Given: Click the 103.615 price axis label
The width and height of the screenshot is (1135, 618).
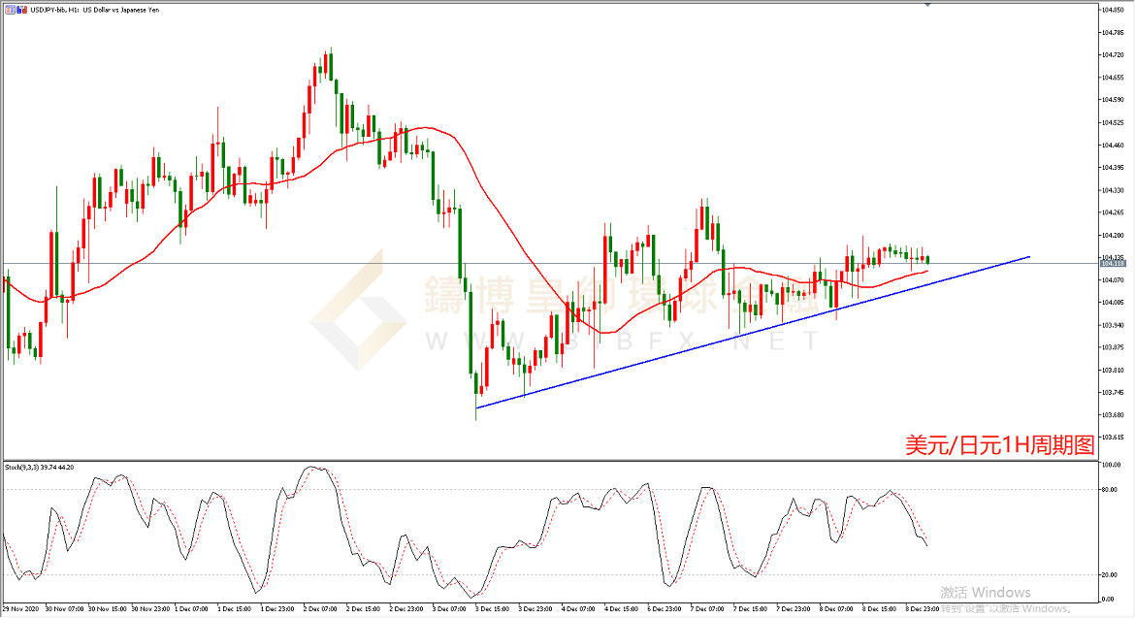Looking at the screenshot, I should (1112, 438).
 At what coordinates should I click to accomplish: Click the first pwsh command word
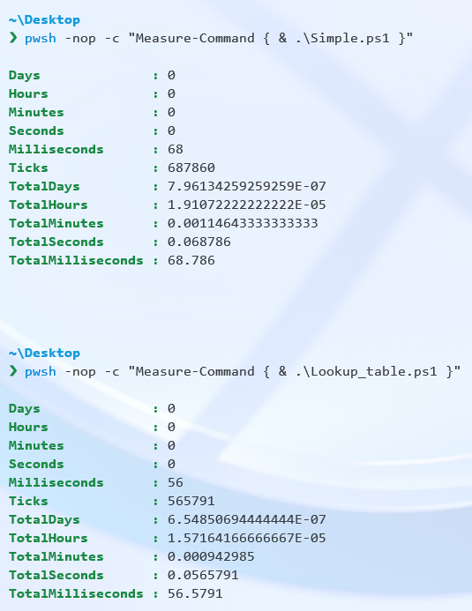point(41,39)
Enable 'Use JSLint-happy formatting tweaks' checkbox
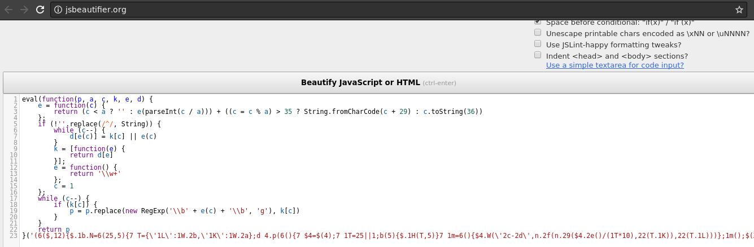Viewport: 754px width, 247px height. (538, 44)
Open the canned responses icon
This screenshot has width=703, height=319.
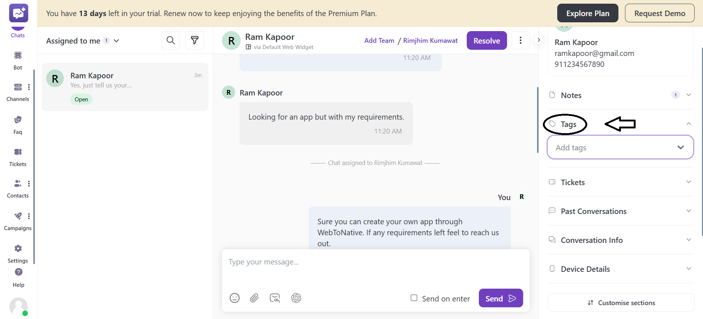click(x=275, y=298)
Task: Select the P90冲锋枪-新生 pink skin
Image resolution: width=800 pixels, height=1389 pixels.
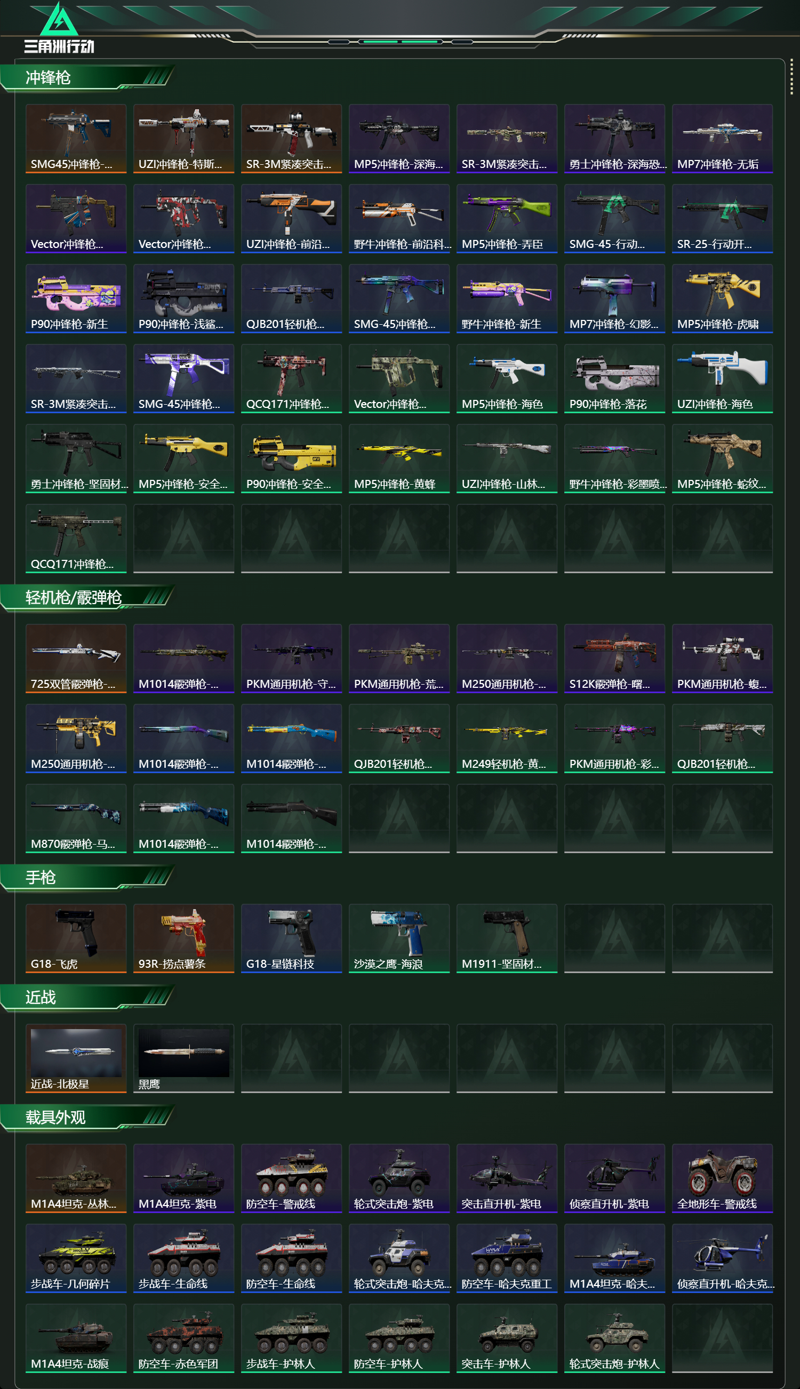Action: tap(76, 298)
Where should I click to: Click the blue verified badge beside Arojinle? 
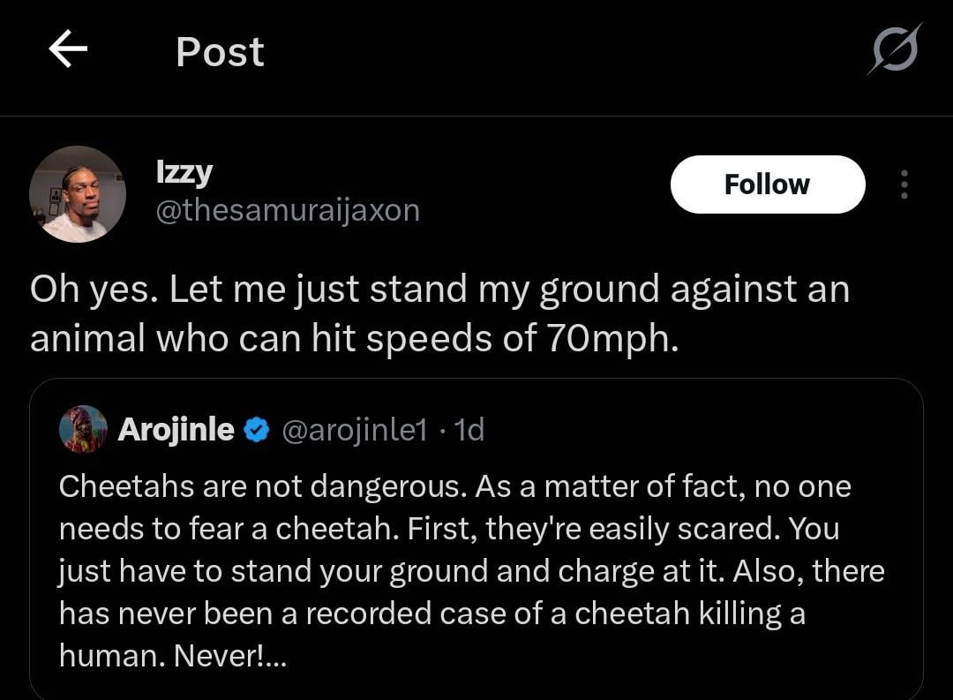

□ □ □ □

:: EXERCISE GOAL ::
Only the pictures stay out; the rest of the entries above must be written out exactly.

:: EXPECTED OUTPUT ::
Given: Click the 103.615 price axis label
The width and height of the screenshot is (1135, 618).
Looking at the screenshot, I should (1112, 438).
 At what coordinates should I click to accomplish: Click the first pwsh command word
point(41,39)
Enable 'Use JSLint-happy formatting tweaks' checkbox
Viewport: 754px width, 247px height. (538, 44)
Open the canned responses icon
This screenshot has width=703, height=319.
click(x=275, y=298)
Task: Select the P90冲锋枪-新生 pink skin
Image resolution: width=800 pixels, height=1389 pixels.
Action: tap(76, 298)
Where should I click to: Click the blue verified badge beside Arojinle? 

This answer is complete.